### Task prompt
In the entries that follow, the line with "Given: Click the Neue Dienstleistung link" opens the range and the line with "The width and height of the screenshot is (2390, 1454)." closes it; repeat that range exactly, both lines included.

### Exercise materials
════════════════════
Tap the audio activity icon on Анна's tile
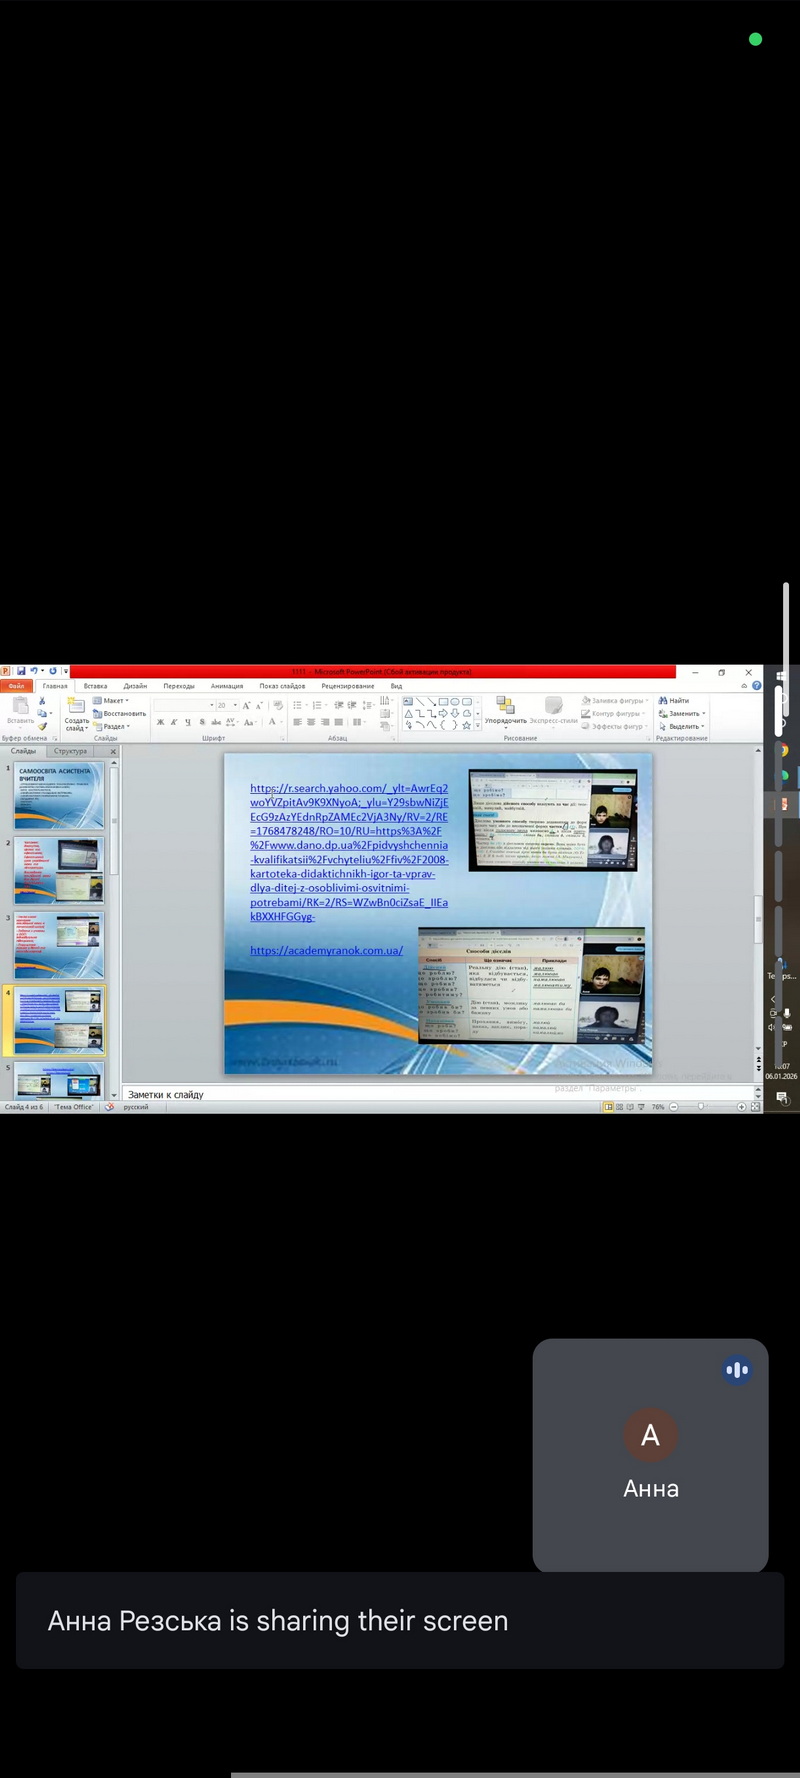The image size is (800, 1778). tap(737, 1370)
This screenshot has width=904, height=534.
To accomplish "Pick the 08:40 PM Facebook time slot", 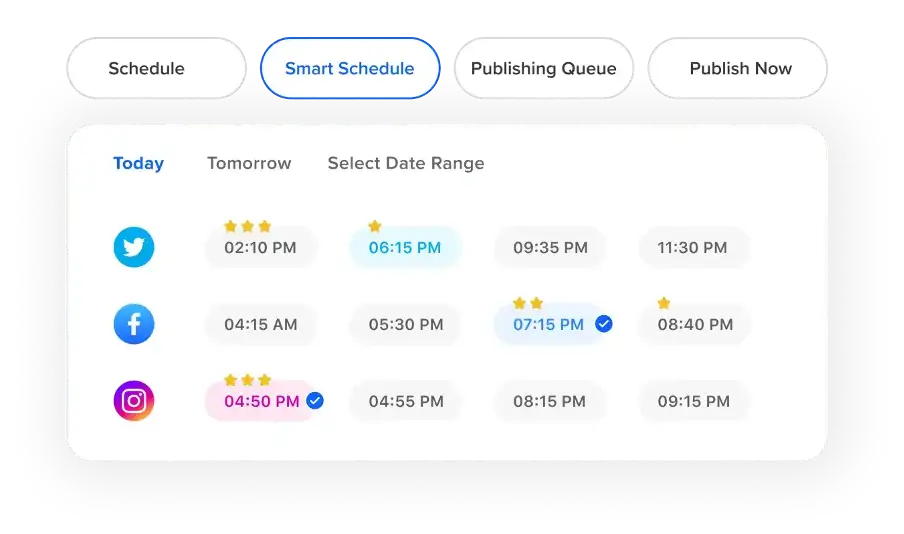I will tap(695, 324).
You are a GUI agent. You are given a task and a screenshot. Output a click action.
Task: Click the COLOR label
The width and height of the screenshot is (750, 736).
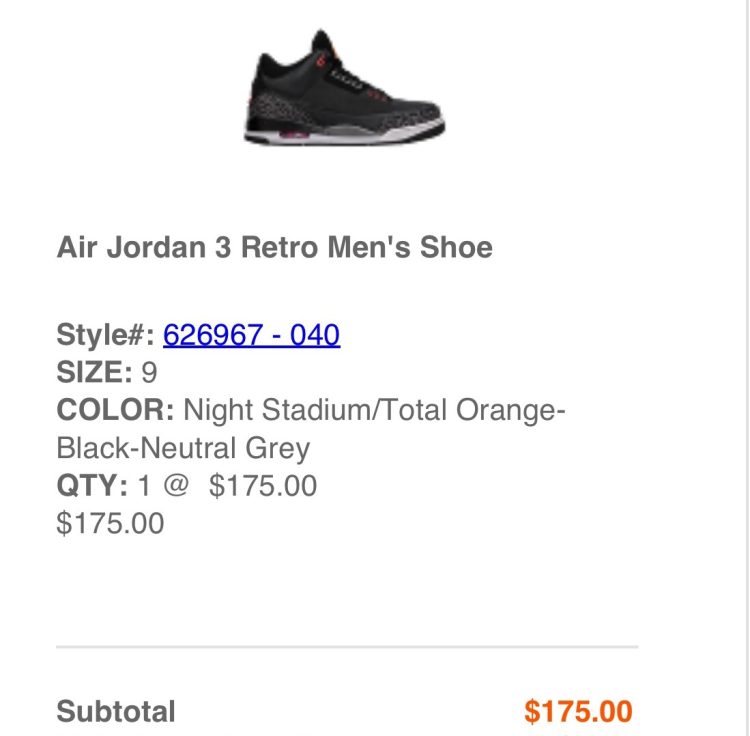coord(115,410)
════════════════════
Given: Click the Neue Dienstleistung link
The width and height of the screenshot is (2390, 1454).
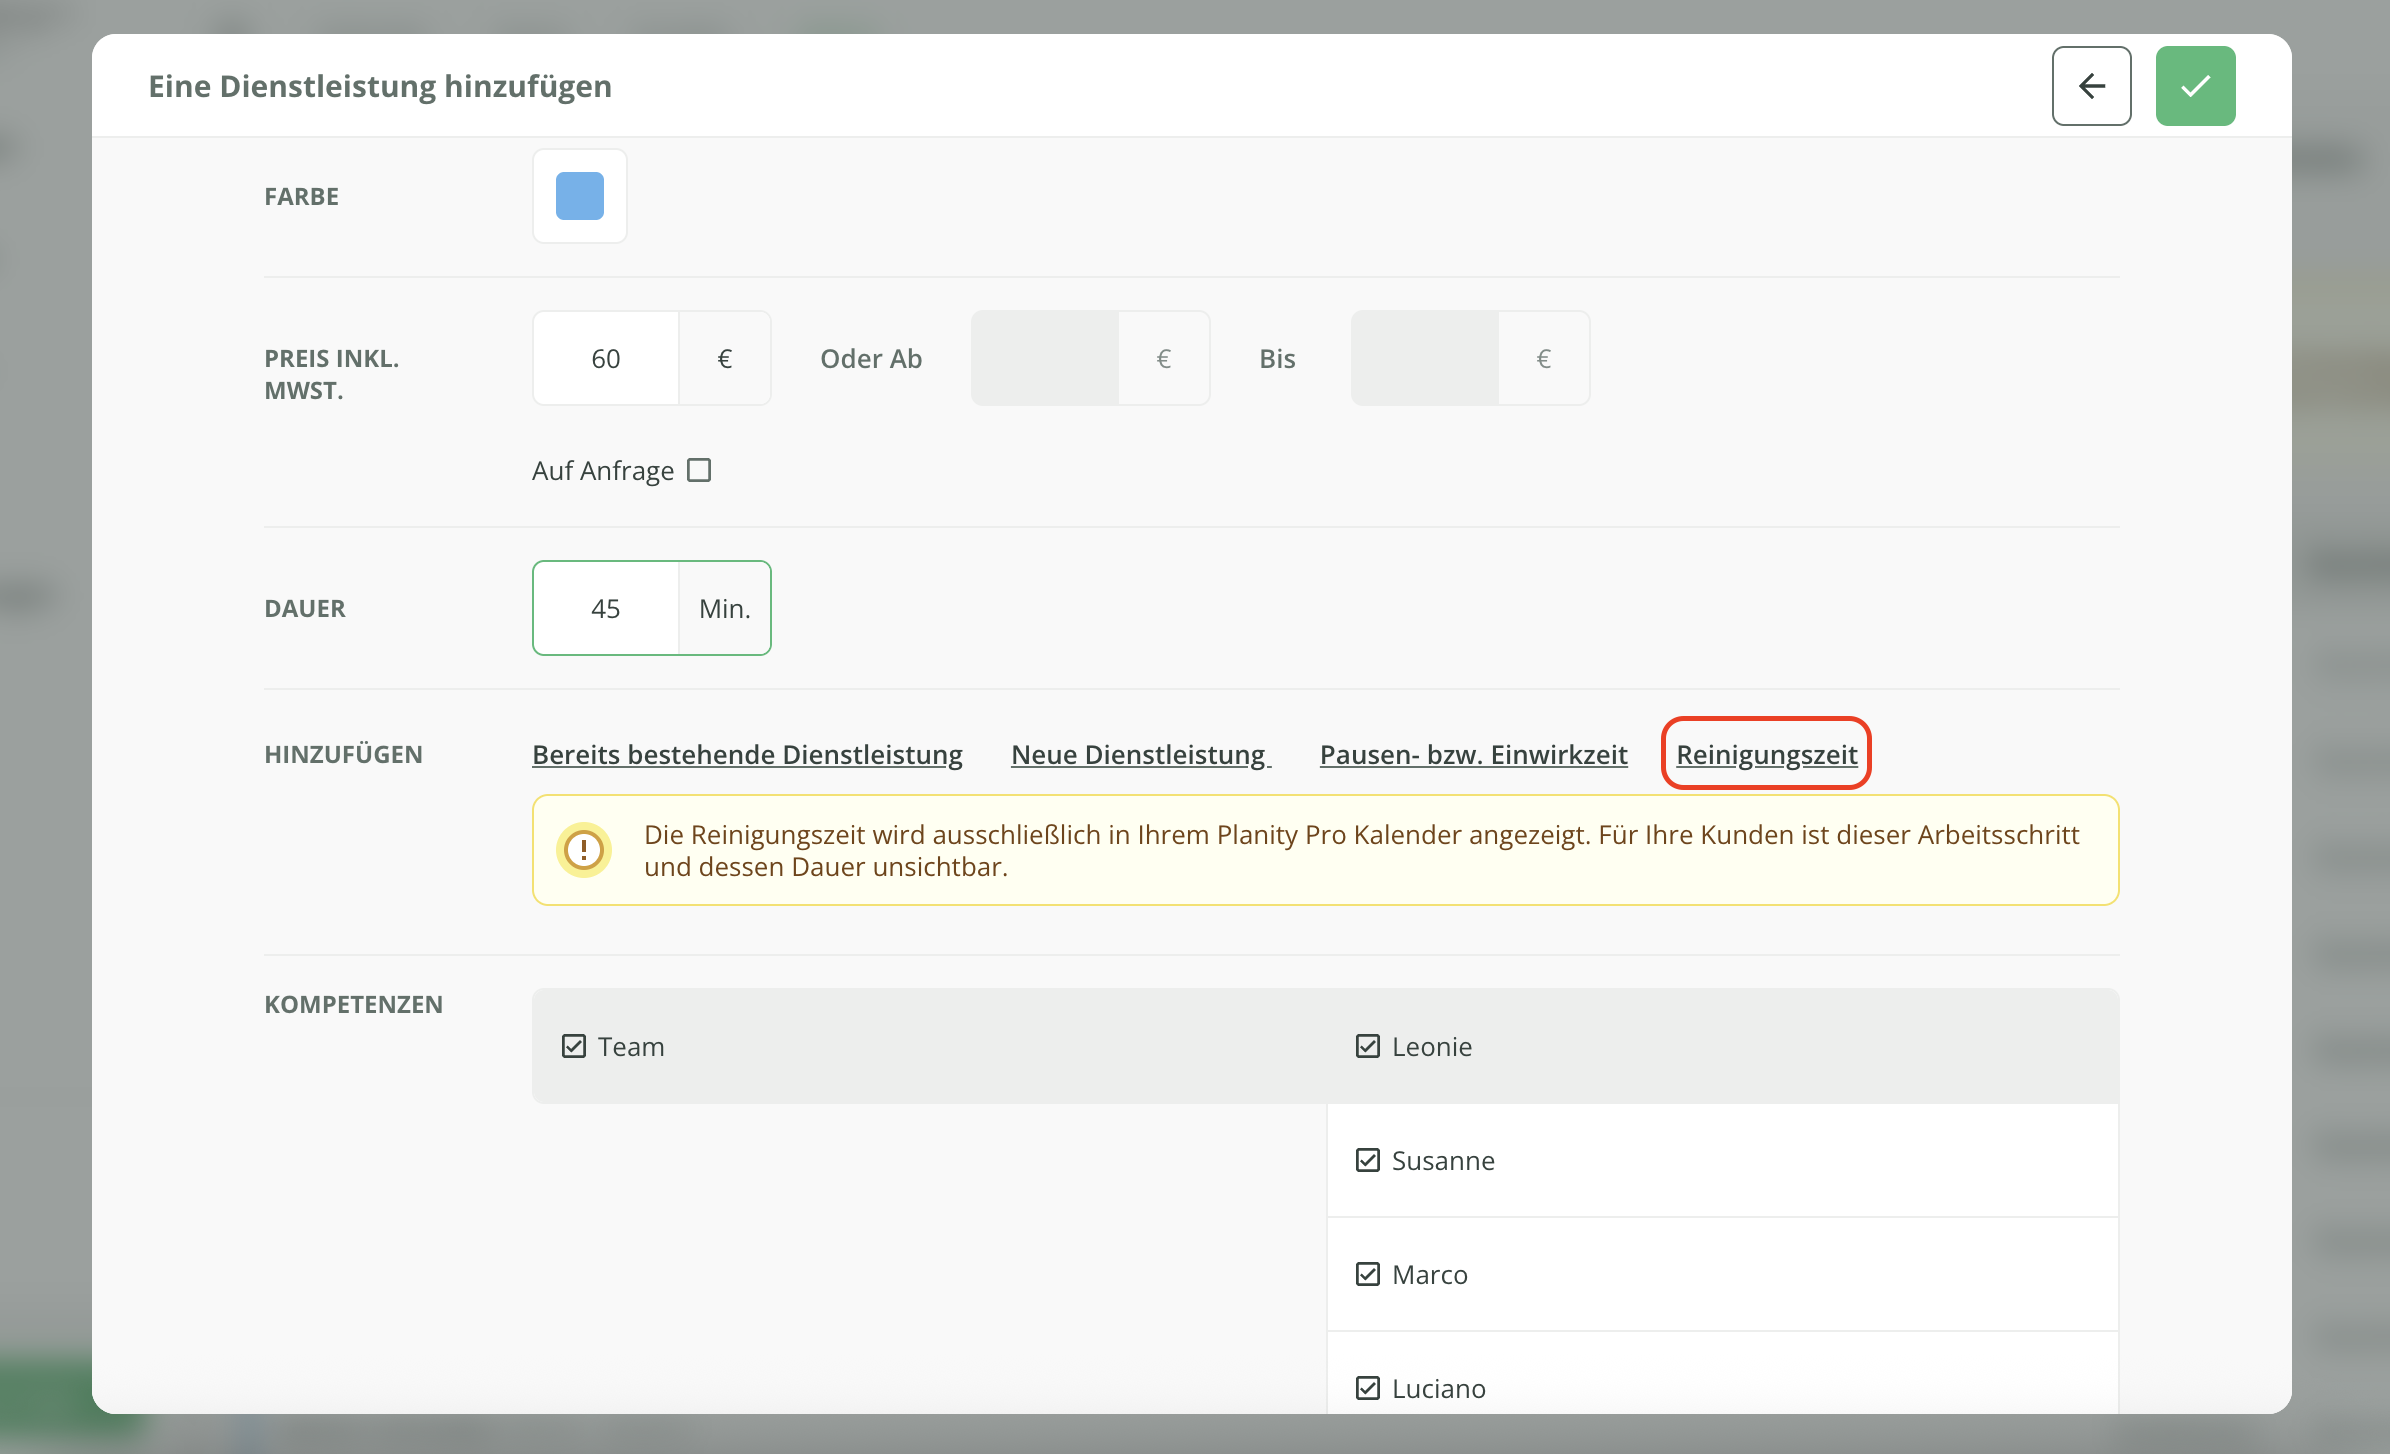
════════════════════
### Output below
Given: Click the Neue Dienstleistung link
The width and height of the screenshot is (2390, 1454).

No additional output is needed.